Why crowdsourcing design projects isn’t a great idea

crowd sourcing photoHere we go again…

The Toronto Raptors of the National Basketball Association recently unveiled initial sketches of its new logo. Unlike many brand rollouts, which are often overblown affairs involving lots of smoke machines and music by the Alan Parsons Project, the Raptors decided to share its identity by releasing some initial images online.

[New Raptors logo gets a mixed verdict from fans link]

The results were predictable: within a few days of the announcement, Internet message boards were filled with thousands of comments from people who didn’t really like the design, and the hometown Toronto Star ran an online poll showing that nearly 2/3 of survey respondents didn’t like the logo. Many detractors opined that the black and white circle was too similar to the logo used by the New Jersey Nets, another professional basketball team.

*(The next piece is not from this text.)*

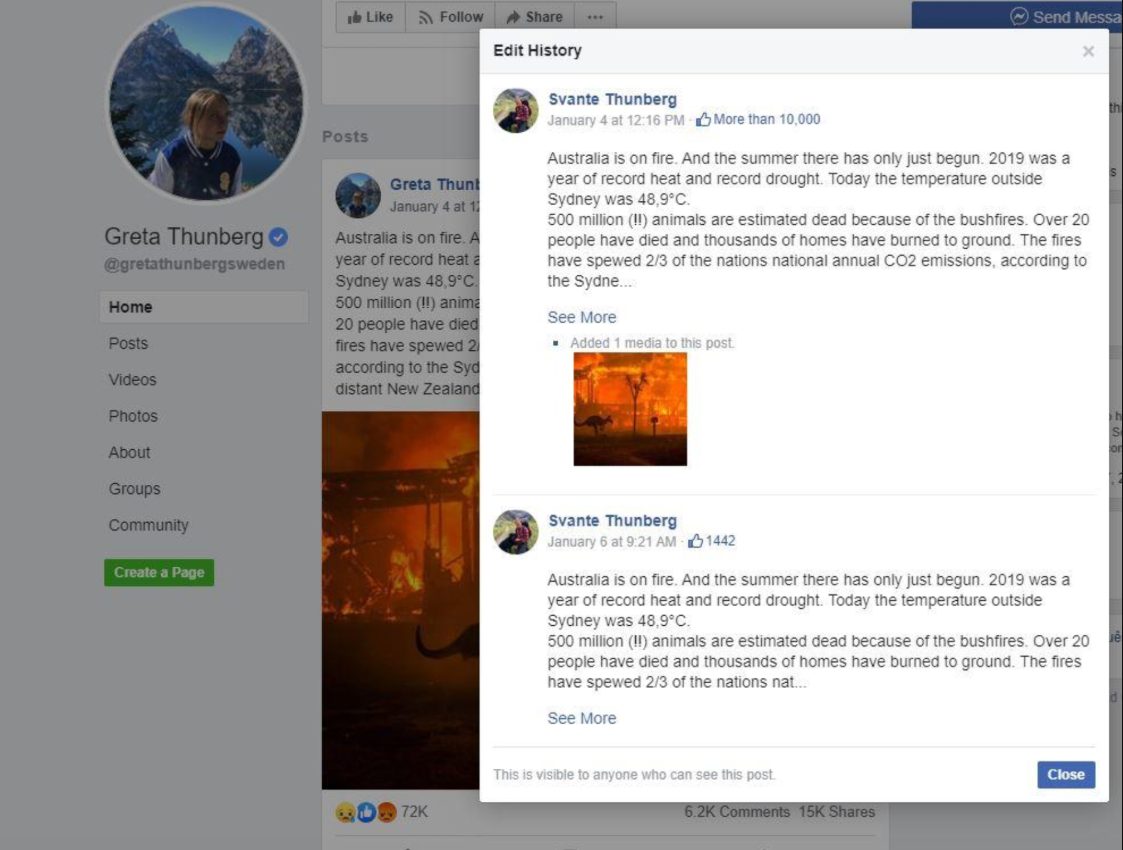Open the Photos sidebar section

But that wasn’t the real reason why the initial reaction was so unfavorable. The real reason is that people generally have unfavorable impressions of new corporate identity regardless of industry or design elements. Just about every new brand identity is met with a wave of initial resistance, followed by acceptance, and gradual acceptance as people get used to them. When The Gap rolled out its new logo several years ago, the company quickly backpedaled and reverted to its old brand after only a few days of negative comments. If the top brass had just been able to hold on for another week, they would’ve seen a major drop-off in negative comments, and within a couple of months no one would have even remembered the old logo – which is still in use more than a decade after the company decided they needed to change it to modernize its brand.

Why do people not like new designs? Many of the negative comments about the Raptors logo are from graphic designers, who are notoriously critical of each other’s work. That’s because they often look at things from a perspective of, “I would’ve done it a different way” rather than, “it’s not my cup of tea, but it will definitely convey the brand identity effectively.” Among non-designers, the general reason for negative reaction seems to be a resistance to change. People don’t like the brands and companies that they trust to change, because part of trust is wrapped up in the “look and feel” of any brand.

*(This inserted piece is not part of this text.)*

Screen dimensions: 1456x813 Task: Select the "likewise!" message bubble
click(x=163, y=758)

So why is this important? The answer is that it matters a lot because the negative reaction to the new Toronto Raptors logo tells us a lot about how people identify so strongly with corporate images that they have overwhelmingly negative reactions to change. No matter what kind of business you are in, it’s worth considering this before deciding to make a change. But if you do decide to go in a new direction, you need to be prepared for initial negative feedback before the dust settles.